Stored data

· · · · · · ·

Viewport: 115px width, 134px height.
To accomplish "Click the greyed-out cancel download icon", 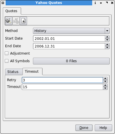I will (x=16, y=21).
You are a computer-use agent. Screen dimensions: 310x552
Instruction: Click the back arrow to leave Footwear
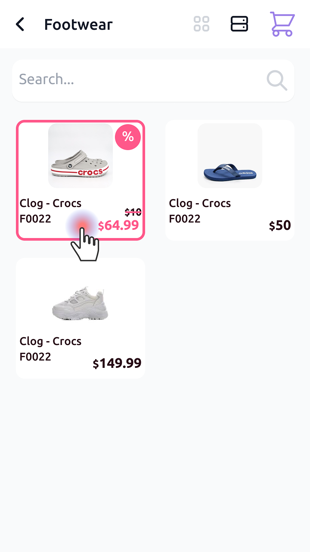pyautogui.click(x=19, y=24)
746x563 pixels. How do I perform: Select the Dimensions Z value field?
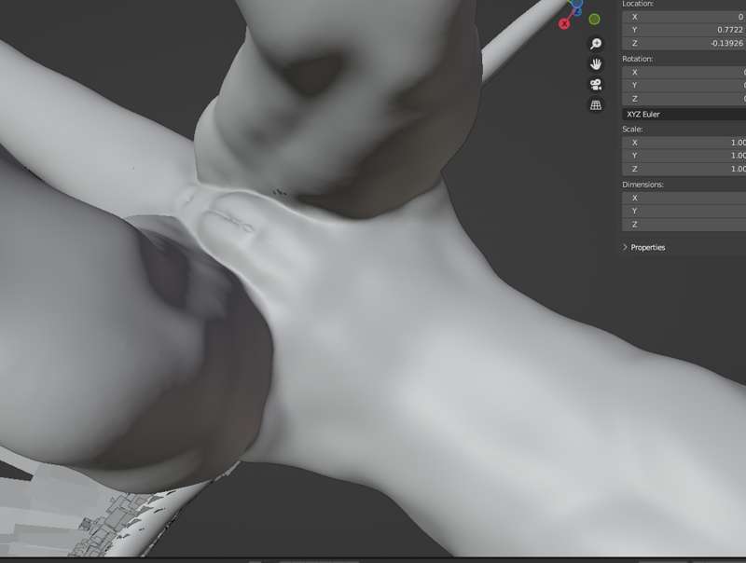click(684, 225)
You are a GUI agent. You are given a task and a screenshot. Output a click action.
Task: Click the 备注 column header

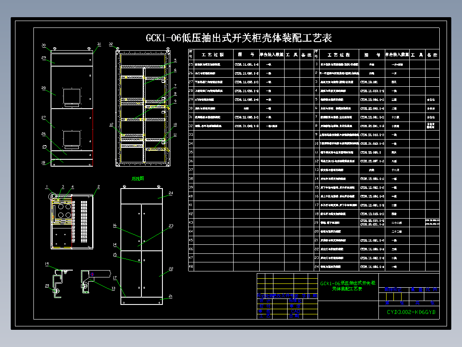306,54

· · · · · · ·

■ Your goal ■
Exactly the lines from the one containing "746x563 pixels. How" to the final line of the entries are wanted; please write them out, both ends included, but not the pictures.

■ Response to the exercise ■
746x563 pixels. How do I perform: Select the Dimensions Z value field?
click(684, 225)
You are a GUI agent. You are given a task and a screenshot. Output a click action.
Task: Click the 备注 column header

306,54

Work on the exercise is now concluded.